--- BEGIN DATASET EXCERPTS ---

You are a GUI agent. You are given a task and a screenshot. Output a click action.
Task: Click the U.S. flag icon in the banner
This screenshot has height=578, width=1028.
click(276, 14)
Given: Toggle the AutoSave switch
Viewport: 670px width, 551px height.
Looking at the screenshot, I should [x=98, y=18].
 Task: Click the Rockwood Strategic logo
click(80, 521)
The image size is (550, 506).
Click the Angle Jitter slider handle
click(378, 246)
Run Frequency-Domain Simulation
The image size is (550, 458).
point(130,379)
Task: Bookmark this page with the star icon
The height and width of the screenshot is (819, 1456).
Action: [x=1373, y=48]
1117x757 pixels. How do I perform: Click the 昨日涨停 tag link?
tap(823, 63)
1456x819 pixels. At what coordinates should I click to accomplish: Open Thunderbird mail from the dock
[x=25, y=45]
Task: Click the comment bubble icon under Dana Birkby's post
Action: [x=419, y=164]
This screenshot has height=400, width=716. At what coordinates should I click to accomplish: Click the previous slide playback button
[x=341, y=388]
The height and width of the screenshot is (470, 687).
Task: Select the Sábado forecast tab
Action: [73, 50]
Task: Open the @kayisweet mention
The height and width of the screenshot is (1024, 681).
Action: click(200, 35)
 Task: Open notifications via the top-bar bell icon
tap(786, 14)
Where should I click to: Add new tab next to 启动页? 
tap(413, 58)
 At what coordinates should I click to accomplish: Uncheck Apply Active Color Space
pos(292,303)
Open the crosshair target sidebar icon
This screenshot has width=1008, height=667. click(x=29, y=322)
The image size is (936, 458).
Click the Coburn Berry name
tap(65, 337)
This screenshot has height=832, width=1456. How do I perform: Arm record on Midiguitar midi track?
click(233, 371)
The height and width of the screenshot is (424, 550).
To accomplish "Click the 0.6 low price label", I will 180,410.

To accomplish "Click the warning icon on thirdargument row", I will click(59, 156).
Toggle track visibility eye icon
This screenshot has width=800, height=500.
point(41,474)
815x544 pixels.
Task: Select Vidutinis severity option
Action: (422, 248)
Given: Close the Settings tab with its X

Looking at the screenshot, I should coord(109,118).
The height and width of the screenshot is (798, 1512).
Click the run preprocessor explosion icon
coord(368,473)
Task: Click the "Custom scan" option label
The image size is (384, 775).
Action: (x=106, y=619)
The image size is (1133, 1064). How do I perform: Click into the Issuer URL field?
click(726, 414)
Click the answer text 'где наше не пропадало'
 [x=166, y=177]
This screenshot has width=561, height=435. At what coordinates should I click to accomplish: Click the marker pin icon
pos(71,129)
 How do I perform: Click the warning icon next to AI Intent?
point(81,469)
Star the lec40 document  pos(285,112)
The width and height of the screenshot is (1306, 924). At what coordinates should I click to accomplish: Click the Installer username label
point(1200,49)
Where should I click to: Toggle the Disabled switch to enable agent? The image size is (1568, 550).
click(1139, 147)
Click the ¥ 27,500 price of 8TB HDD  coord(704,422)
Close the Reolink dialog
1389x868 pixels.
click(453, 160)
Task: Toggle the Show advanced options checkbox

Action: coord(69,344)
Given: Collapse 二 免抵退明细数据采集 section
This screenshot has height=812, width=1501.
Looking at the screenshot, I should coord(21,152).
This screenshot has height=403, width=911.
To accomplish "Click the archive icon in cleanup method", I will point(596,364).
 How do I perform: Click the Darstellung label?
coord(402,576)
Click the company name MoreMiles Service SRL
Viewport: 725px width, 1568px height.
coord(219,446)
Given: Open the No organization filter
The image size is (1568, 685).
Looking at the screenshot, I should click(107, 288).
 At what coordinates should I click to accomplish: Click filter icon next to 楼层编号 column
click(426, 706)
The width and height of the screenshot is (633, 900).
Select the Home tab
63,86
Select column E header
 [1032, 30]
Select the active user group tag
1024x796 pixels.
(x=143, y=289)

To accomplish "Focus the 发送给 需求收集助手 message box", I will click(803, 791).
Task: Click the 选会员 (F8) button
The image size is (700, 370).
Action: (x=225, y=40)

--- END DATASET EXCERPTS ---

Retype the material starting with the line that contains "The height and width of the screenshot is (424, 550)." and going on through the line that contains "click(453, 160)", with both of those lines included.

The height and width of the screenshot is (424, 550).
To accomplish "Click the 0.6 low price label", I will 180,410.

To accomplish "Click the warning icon on thirdargument row", I will click(59, 156).
Toggle track visibility eye icon
This screenshot has width=800, height=500.
point(41,474)
815x544 pixels.
Task: Select Vidutinis severity option
Action: (422, 248)
Given: Close the Settings tab with its X

Looking at the screenshot, I should coord(109,118).
The height and width of the screenshot is (798, 1512).
Click the run preprocessor explosion icon
coord(368,473)
Task: Click the "Custom scan" option label
The image size is (384, 775).
Action: (x=106, y=619)
The image size is (1133, 1064). How do I perform: Click into the Issuer URL field?
click(726, 414)
Click the answer text 'где наше не пропадало'
 [x=166, y=177]
This screenshot has width=561, height=435. At what coordinates should I click to accomplish: Click the marker pin icon
pos(71,129)
 How do I perform: Click the warning icon next to AI Intent?
point(81,469)
Star the lec40 document  pos(285,112)
The width and height of the screenshot is (1306, 924). At what coordinates should I click to accomplish: Click the Installer username label
point(1200,49)
Where should I click to: Toggle the Disabled switch to enable agent? The image size is (1568, 550).
click(1139, 147)
Click the ¥ 27,500 price of 8TB HDD  coord(704,422)
Close the Reolink dialog
1389x868 pixels.
click(453, 160)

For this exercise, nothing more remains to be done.